“Só volto para os EUA numa urna”: após se ter mudado para Portugal com o marido, esta americana diz que nunca mais regressará ao seu país
Eles sempre planearam mudar-se para outro país que não os EUA quando se reformassem, mas quando a pandemia de Covid-19 chegou em 2020, Cynthia Wilson e o marido, Craig Bjork, sentiram-se obrigados a adiar os seus planos.
A parelha, que se casou em 2009, já tinha escolhido Portugal como o seu destino após terem procurado no Google “melhores sítios para os americanos se reformarem” e terem descoberto que o país europeu – que Wilson nunca tinha visitado – estava num lugar cimeiro da lista.
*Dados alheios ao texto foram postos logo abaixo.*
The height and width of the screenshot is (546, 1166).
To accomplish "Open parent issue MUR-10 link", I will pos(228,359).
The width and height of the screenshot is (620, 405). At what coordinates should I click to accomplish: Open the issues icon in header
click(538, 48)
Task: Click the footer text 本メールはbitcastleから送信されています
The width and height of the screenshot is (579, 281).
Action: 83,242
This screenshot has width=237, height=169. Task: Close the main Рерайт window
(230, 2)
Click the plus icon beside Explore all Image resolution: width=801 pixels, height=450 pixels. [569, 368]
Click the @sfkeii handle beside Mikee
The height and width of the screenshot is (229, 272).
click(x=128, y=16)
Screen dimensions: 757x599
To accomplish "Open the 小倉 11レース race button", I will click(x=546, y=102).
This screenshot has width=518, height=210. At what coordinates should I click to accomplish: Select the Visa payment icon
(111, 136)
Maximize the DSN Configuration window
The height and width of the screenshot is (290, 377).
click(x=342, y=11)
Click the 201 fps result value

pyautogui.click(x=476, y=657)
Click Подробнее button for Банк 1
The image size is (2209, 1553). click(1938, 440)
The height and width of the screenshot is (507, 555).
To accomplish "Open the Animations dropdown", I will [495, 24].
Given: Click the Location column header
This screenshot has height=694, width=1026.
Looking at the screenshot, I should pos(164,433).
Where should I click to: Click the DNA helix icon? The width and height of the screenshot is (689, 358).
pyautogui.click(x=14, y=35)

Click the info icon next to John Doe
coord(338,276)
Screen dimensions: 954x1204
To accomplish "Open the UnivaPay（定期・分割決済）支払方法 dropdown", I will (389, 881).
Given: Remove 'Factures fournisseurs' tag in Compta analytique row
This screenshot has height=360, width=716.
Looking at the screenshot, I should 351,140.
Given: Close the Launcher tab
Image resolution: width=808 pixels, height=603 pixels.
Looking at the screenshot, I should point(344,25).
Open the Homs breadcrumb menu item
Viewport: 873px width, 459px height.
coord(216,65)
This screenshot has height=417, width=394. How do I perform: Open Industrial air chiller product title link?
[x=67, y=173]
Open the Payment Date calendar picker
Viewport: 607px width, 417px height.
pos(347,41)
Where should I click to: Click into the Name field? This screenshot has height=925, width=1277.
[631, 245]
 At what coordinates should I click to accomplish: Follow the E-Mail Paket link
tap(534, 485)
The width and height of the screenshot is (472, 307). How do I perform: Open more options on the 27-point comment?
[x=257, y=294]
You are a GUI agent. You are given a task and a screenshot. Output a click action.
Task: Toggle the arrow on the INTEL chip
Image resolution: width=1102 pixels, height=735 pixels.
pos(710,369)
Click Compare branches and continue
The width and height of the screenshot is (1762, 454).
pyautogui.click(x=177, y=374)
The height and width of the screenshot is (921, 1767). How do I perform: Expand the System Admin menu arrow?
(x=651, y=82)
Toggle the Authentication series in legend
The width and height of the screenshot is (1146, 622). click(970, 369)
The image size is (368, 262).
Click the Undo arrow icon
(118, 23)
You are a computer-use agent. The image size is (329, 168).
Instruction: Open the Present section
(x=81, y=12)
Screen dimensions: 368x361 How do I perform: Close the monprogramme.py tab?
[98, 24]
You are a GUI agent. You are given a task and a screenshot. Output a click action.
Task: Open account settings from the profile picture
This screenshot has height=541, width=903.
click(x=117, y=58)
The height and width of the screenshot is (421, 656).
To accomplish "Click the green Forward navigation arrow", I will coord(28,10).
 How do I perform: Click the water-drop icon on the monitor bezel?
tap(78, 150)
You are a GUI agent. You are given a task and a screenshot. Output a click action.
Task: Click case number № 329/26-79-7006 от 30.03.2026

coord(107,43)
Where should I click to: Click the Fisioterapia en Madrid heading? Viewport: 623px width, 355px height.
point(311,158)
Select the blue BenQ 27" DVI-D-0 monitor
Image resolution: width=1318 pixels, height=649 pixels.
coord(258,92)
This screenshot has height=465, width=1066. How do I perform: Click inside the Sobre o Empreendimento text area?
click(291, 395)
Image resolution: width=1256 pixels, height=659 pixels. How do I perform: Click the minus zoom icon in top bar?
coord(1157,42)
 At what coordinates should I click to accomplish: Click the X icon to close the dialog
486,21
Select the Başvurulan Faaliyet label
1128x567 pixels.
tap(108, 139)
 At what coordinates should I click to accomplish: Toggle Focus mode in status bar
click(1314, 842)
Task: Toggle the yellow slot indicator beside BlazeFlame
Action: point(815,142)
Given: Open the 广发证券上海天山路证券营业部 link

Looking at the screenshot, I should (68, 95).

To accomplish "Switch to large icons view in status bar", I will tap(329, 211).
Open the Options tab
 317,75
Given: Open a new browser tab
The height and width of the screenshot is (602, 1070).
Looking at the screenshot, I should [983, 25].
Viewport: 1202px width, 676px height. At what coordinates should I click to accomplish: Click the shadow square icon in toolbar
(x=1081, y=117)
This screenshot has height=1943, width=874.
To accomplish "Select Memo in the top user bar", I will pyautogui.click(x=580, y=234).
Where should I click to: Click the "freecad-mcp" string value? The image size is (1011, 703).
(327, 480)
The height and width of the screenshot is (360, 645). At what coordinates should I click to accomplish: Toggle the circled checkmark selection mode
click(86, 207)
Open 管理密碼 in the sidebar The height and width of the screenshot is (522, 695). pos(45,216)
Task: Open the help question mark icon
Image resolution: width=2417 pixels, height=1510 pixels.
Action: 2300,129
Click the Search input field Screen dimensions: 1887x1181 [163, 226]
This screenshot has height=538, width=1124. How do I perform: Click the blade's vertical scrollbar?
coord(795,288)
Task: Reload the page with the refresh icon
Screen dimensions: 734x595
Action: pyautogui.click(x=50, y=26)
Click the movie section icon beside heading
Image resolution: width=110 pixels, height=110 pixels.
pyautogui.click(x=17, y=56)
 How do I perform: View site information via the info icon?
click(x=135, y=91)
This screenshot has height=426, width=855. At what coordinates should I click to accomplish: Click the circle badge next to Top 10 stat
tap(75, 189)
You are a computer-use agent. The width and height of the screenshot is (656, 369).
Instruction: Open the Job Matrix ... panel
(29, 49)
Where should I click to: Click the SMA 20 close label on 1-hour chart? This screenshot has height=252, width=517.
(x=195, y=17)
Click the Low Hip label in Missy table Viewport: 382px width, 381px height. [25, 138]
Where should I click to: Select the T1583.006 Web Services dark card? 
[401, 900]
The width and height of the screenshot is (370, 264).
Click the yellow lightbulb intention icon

“É engraçado, porque já visitei uns 33 países e quase todos no noroeste da Europa”, diz Wilson, natural de Seattle, no estado de Washington, à CNN Travel. “Estive em países como a Estónia, mas não sabia quase nada sobre Portugal.”
Momento ‘a-ha’
Por sorte, o marido de Wilson, um ex-marine dos EUA, “sabia tudo sobre Portugal”.
“Para mim foi um momento a-ha”, diz a ex-chef e dona de um restaurante, explicando que Bjork tinha estado estacionado em Lisboa no final da década de 1970 e que “tinha-me contado histórias sobre a vida dele lá”.
O casal, que se conheceu quando ambos estavam na casa dos 50 anos, começou por se conectar pela paixão de ambos em viajar, e Wilson diz que isso se tornou “uma conversa sem fim” desde então.
“Começámos a falar sobre as nossas viagens”, recorda. “E ainda continuamos a falar sobre as nossas viagens.”
Assim que se casaram, Wilson e Bjork, que na altura estavam a viver no Kansas, começaram a pensar mais seriamente no tipo de vida que queriam ter quando se reformassem.
“Ambos víamos os nossos pais a gastar as suas poupanças todas e pensões em cuidados médicos”, diz Wilson, explicando que fizeram muita investigação sobre o custo de vida em Portugal e que descobriram que era mais favorável.
“E, em Portugal, podíamos manter o nosso dinheiro para viagens. Éramos obrigados a ter um seguro de saúde médico privado como parte do nosso processo de visto. Mas também teríamos acesso ao sistema nacional de saúde, em particular para hospitalizações.”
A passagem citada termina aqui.